In a ruling widely reported to be a major victory for employees, the Supreme Court has determined that an employee 40 years or older may bring a claim under the federal Age Discrimination in Employment Act (“ADEA”) without having to prove the employer intended to discriminate. In Smith v. City of Jackson, the Court held that an employee may bring a “disparate impact” claim under the ADEA. A “disparate impact” claim, long established to apply to federal claims of race, gender, religion and national origin discrimination, arises where an employment practice or policy that is neutral on its face has a harsher impact on workers age 40 and older than those ages 39 and below. As distinguished from a “disparate treatment” claim, where the employee has to prove the employer intended to discriminate, no intent is required under a disparate impact case.

While the media has portrayed this ruling as a significant victory for employees, a close reading of the decision leads to the inescapable conclusion that the media hype is overblown. The Court made clear that an employer can successfully defend a disparate impact age claim by establishing that the challenged policy or practice is based on a “reasonable factor other than age.” Simply stated, a decision made by an employer in consideration of any reasonable interest or goal of the employer will defeat a disparate impact claim as long as it can be justified on non-discriminatory grounds. Significantly, this is a much easier standard for employers to meet than that required to defend other federal discrimination claims, where the employer must establish that its policy or practice is a “business necessity” and that there were no alternate means to achieve its goal.

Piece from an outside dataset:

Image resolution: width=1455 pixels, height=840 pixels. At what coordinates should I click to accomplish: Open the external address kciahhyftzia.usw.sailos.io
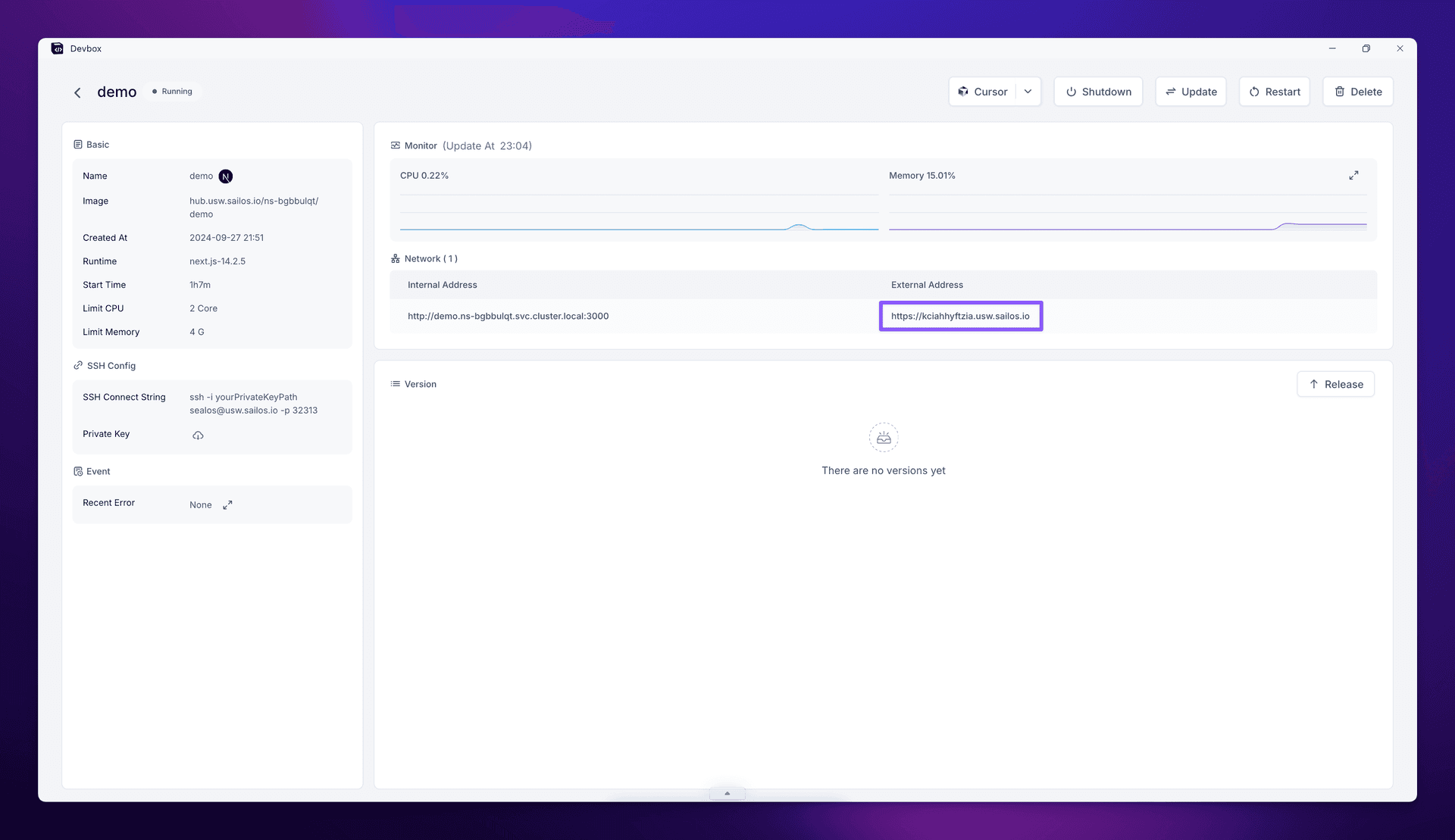pyautogui.click(x=960, y=316)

In fact, the Smith Court actually ruled against the plaintiffs, finding that the City’s implementation of a salary raise whereby a larger percentage raise went to lower echelon and younger officers was based on reasonable factors other than age.

The lesson in Smith for employers is that every employment decision affecting more than a single employee (including layoffs, reductions in force or other restructurings, implementation of or modifications to benefit programs, and salary plans) should be tested for its impact on employees 40 and over and should be the product of a reasoned and documented analysis of age-neutral business interests.